There were a couple of oppty's RSL had to counter but they were never able to get adequate numbers because most RSL players had dropped back to defend. 

The couple of times that RSL opened play up a bit were when they started to get the ball to their right wing. he looks left footed but only inverted once and that directly led to one of RSL's only shots on target. RSL probably needs to consciously do more on that side since the ball didn't seem like it got to the right wing that much.

Overall, Sounders looked tough and played well, and their size and speed - combined with solid play - will get them by most u15 teams but will be interesting to see how they do against a team like LAFC if LAFC is firing on all cylinders. Not sure Sounders will see much West Coast competition outside of LAFC though.

(and coffee finished...)


----------



## Kante

here's predicts for this weekend (9/28/19). home team is listed first. 

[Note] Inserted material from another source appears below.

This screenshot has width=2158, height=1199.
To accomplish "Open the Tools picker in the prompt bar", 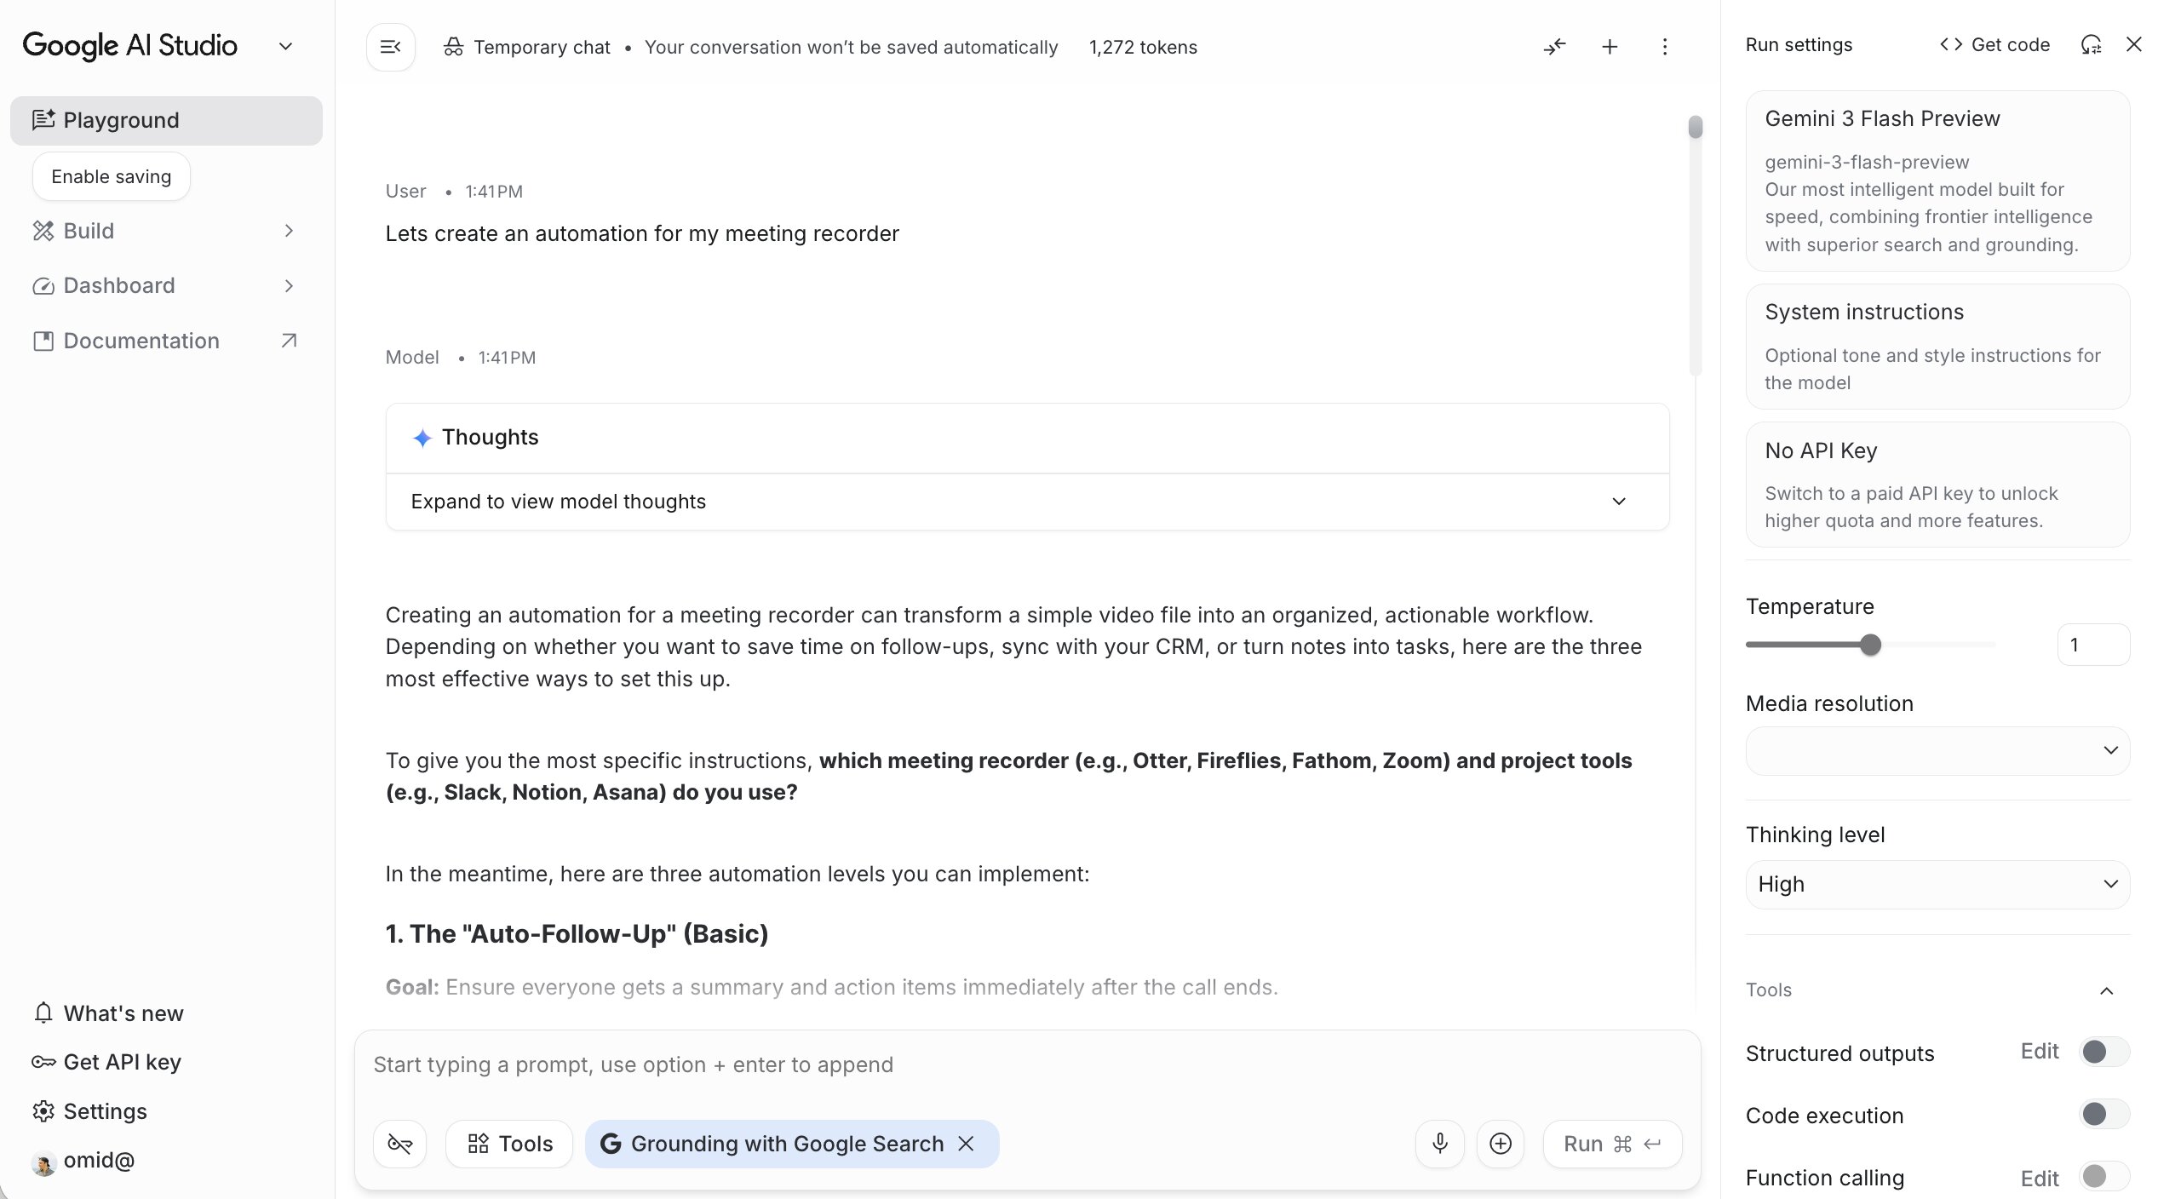I will [x=508, y=1144].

The algo is starting to get dialed in w/ the two big outliers from last week - xfire vs rsc and LAFC vs SD Surf - having reasonable explanations. xfire was missing two key players, and SD Surf bunkered. the algo should have better accuracy this week.

*SoCal Games*
De Anza 2 vs Pateadores 1
note: both teams lost recently 0-5 to LAFC, but De Anza is a top third of the table team for norcal while Pats are likely a mid or bottom third of the table for socal. am rooting for the Pats to show represent for socal and this match will be a good meter of having the two regions match up. 

San Jose Quakes 1 vs San Diego Surf 1
note: results here depend heavily on SD Surf tactics. per multiple reports, SD Surf bunkered against LAFC and likely did not get a shot off. If they do so again (and one might point out that, last year or the year before when SD Surf had a stronger team, teams rarely bunkered against SD Surf), the algo will catch up and start accounting for the tactic in another couple of games, but it will make accurate predicts difficult in the near term. if SD Surf does not bunker, SJ likely wins 3-1 with the the one SD Surf goal being scored on a counter by TW.

Nomads 3 vs Arsenal 1

Albion 3 vs TFA 4

LAGSD 2 vs LAUFA 1

Sacramento Republic 1 vs LA Galaxy 1 - *match to watch*
note: so far this season, LAG has been a riddle wrapped in an enigma. per the game reports, it looks like they're still tinkering with their game day roster and starting xi. also, new coaches and new academy regime. 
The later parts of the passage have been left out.